A business intelligence system is always undergoing change.

Cor Winckler
By Cor Winckler, Technical director at PBT Group.
Johannesburg, 24 Nov 2009

In a Hollywood interpretation of the life of famous Italian Renaissance painter, sculptor, architect, engineer and poet, Michelangelo, they depict several years where he worked on one of his most famous projects, the ceiling of the Sistine Chapel.

The Pope repeatedly, over the period of this time, asked him: "When is it going to be done?" and Michelangelo kept answering: "When it is finished." Eventually, after years of painstaking toil, the Sistine Chapel was completed, and to this day, its magnificent artwork can be enjoyed by humanity as a timeless masterpiece.

In business intelligence (BI), however, the industry is not that lucky. Firstly, users do not have several years in which to deliver a BI masterpiece, and in my experience, it is never truly finished. The good news nonetheless, is that BI can be enjoyed by satisfied users for many, many years, when implemented, managed and understood properly by the organisation.

Constant modification

The reason behind the fact as to why BI is never truly done is really rather simple. The underlying business, into which a BI system is implemented, is forever undergoing change. As such, a flexible architecture should be designed in which the organisation's BI solution should change in step with the changing business. This is the only way to rise to the challenge and ensure BI is truly effective on an ongoing basis.

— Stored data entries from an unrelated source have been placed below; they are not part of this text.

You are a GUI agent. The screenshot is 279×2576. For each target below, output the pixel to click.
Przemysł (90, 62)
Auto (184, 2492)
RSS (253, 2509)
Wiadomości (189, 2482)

Of course, there are milestones along the way to achieving this, especially as there are several tasks that do have definite endpoints. However, from an IT organisation point of view, the ongoing initiative of BI can be dealt with in manageable pieces. Hardware acquisition and installation can be managed and finished. Likewise, installation of newly acquired software needed can be planned and executed. User training can be scheduled. The underlying business processed can be dealt with in mini-projects that go through rapid implementation cycles, typically three to six months per business process or business area. The overall BI initiative will, however, never become static, unless it is not being used, or the underlying business has stagnated.

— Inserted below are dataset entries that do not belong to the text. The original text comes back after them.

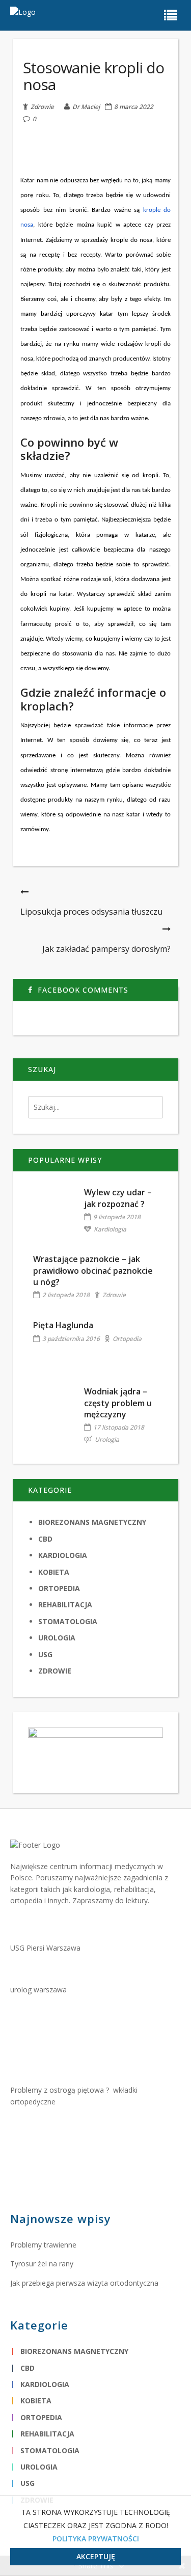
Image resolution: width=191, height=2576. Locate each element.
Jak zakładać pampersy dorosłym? (106, 948)
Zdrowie (42, 106)
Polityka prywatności (95, 2538)
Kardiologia (110, 1229)
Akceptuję (95, 2556)
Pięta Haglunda (63, 1325)
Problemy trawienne (43, 2245)
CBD (45, 1539)
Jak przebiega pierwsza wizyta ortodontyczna (84, 2283)
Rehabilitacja (65, 1604)
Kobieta (53, 1572)
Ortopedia (127, 1338)
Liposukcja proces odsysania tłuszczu (91, 911)
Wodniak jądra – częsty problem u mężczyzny (118, 1403)
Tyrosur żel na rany (41, 2263)
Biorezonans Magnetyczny (92, 1522)
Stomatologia (67, 1621)
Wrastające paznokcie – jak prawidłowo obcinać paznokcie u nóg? (93, 1270)
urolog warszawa (38, 1989)
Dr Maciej (86, 106)
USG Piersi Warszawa (45, 1948)
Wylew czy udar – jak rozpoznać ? (118, 1198)
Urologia (107, 1439)
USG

BI can be enjoyed by satisfied users for many, many years.

Cor Winckler is technical director of PBT.

Additionally, there are several other areas, besides the underlying business itself, that can also undergo change within the business and sometimes this change is rapid. Hardware becomes bigger, more powerful and cheaper all the time, and upgrading on a regular basis is part of change control in any IT project, and BI is no exception.

Information agent

The underlying software also changes with new releases of Relational Database Management System (RDBMS), operating system, reporting, Online Analytical Processing (OLAP) and analytics tools. The rollout of these has to be managed together with the necessary people skills to use and best maintain all of the above. New methods of dealing with information and analysing data also become more popular every year. Getting to understand these, and sometimes making a conceptual paradigm shift in one's thinking, means new initiatives are not far away to bring these innovations to one's BI offering.

What is important to note, however, is that sometimes the BI initiative itself is the agent of change in the business. The information and insights that BI brings to management's attention might cause a new strategic direction, which could in turn impact the BI initiative with new demands for different information. This is just another illustration of the much-repeated assertion that BI must align with the business first and with IT second, and not the other way around.

So, on reflection, it becomes apparent that almost nothing in the world of BI remains constant, except the inevitability of change. Having a methodology, strategy and general work ethic that supports this kind of constant change is important, and allows one to embrace the situation with confidence - ensuring BI is always beneficial and offers an organisation that crucial benefit required to make the right decision and remain competitive, especially during these tougher economic times.